Despite Gideon’s fear of everyone, he obeyed God and destroyed the idols. Once again, God saw in Gideon a mighty man of valor. When the people of his town saw that, they were angry and wanted to harm Gideon. Joash, Gideon’s dad, stood up for him. Joash basically said that if Baal were a god, he could defend himself. I often find this interesting even in our day how men could harm others in the name of their gods. If these gods were real, they would defend themselves.

‘But Joash said to all who stood against him, “Will you contend for Baal? Or will you save him? Whoever contends for him shall be put to death by morning. If he is a god, let him contend for himself, because his altar has been broken down.” Therefore on that day Gideon was called Jerubbaal, that is to say, “Let Baal contend against him,” because he broke down his altar. ‘

Judges 6:31-32

The Sign of the Fleece

This is perhaps the most famous part of Gideon’s story. Quite a lot has been said about it, so I will only leave one thought here. Putting myself in Gideon’s shoes, I probably might have doubted when seeing the armies of the Midianites and the Amalekites crossing the Jordan and ready for battle (Judges 6:33).

The Lord Fights for Israel

The Lord wanted to make sure that Israel experience Him and His power to save. So He set out to do so.

‘The Lord said to Gideon, “The people with you are too many for me to give the Midianites into their hand, lest Israel boast over me, saying, ‘My own hand has saved me.’ ‘

Judges 7:2

Encouragement for a Mighty Man of Valor

Now that the Lord shrank Gideon’s army to 300 men, the Lord was kind enough to encourage Gideon. He asked him to go down to the camp of the Midianites and hear a dream.

‘That same night the Lord said to him, “Arise, go down against the camp, for I have given it into your hand. But if you are afraid to go down, go down to the camp with Purah your servant. And you shall hear what they say, and afterward your hands shall be strengthened to go down against the camp.” Then he went down with Purah his servant to the outposts of the armed men who were in the camp. ‘

Judges 7:9-11

Gideon worshiped in the middle of the camp of the Midianites and didn’t wait. God’s encouragement led Gideon to worhip right away.

‘As soon as Gideon heard the telling of the dream and its interpretation, he worshiped. And he returned to the camp of Israel and said, “Arise, for the Lord has given the host of Midian into your hand.” ‘

Judges 7:15

The Lord Defeats Midian

This is a battle that went into the history books of Israel. They would tell it to their kids side by side with the story of the redemption from Egypt.

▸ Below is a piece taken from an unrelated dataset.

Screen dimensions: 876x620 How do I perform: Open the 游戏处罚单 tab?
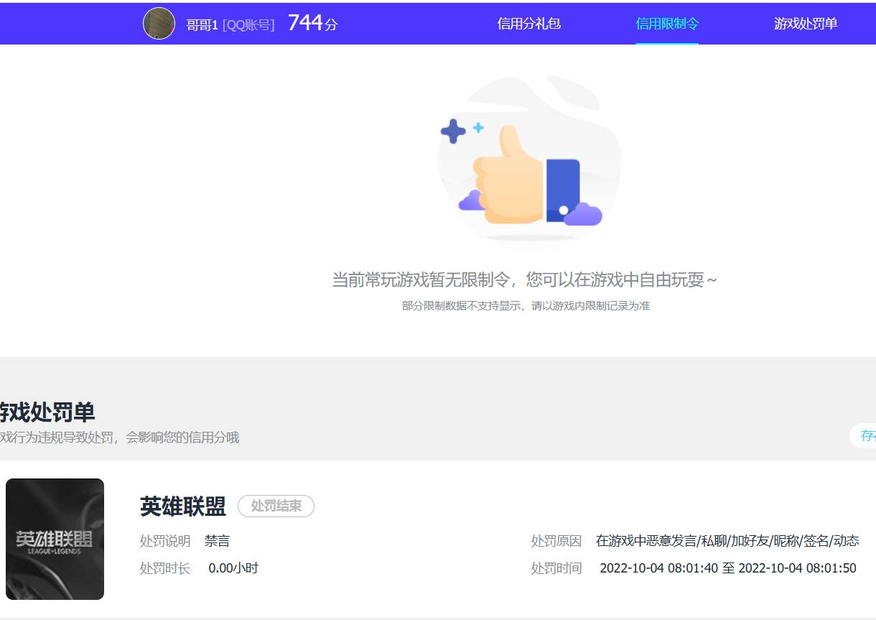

‘So Gideon and the hundred men who were with him came to the outskirts of the camp at the beginning of the middle watch, when they had just set the watch. And they blew the trumpets and smashed the jars that were in their hands. Then the three companies blew the trumpets and broke the jars. They held in their left hands the torches, and in their right hands the trumpets to blow. And they cried out, “A sword for the Lord and for Gideon!” Every man stood in his place around the camp, and all the army ran. They cried out and fled. When they blew the 300 trumpets, the Lord set every man’s sword against his comrade and against all the army. And the army fled as far as Beth-shittah toward Zererah, as far as the border of Abel-meholah, by Tabbath. ‘

Judges 7:19-22

Final Thoughts

The Lord saw a mighty man of valor in a young man that didn’t think much of himself. Gideon was not a perfect man and made some bad mistakes later on, but he made into the great hall of faith in (Hebrews 11:32). The Lord is not bound by space or time. He sees our entire life from beginning to end. For those who put their trust in Jesus, God now sees them as righteous as His own Son! What a wonderful thought to know how God views us.

How do you view yourself? And how do you think God views you?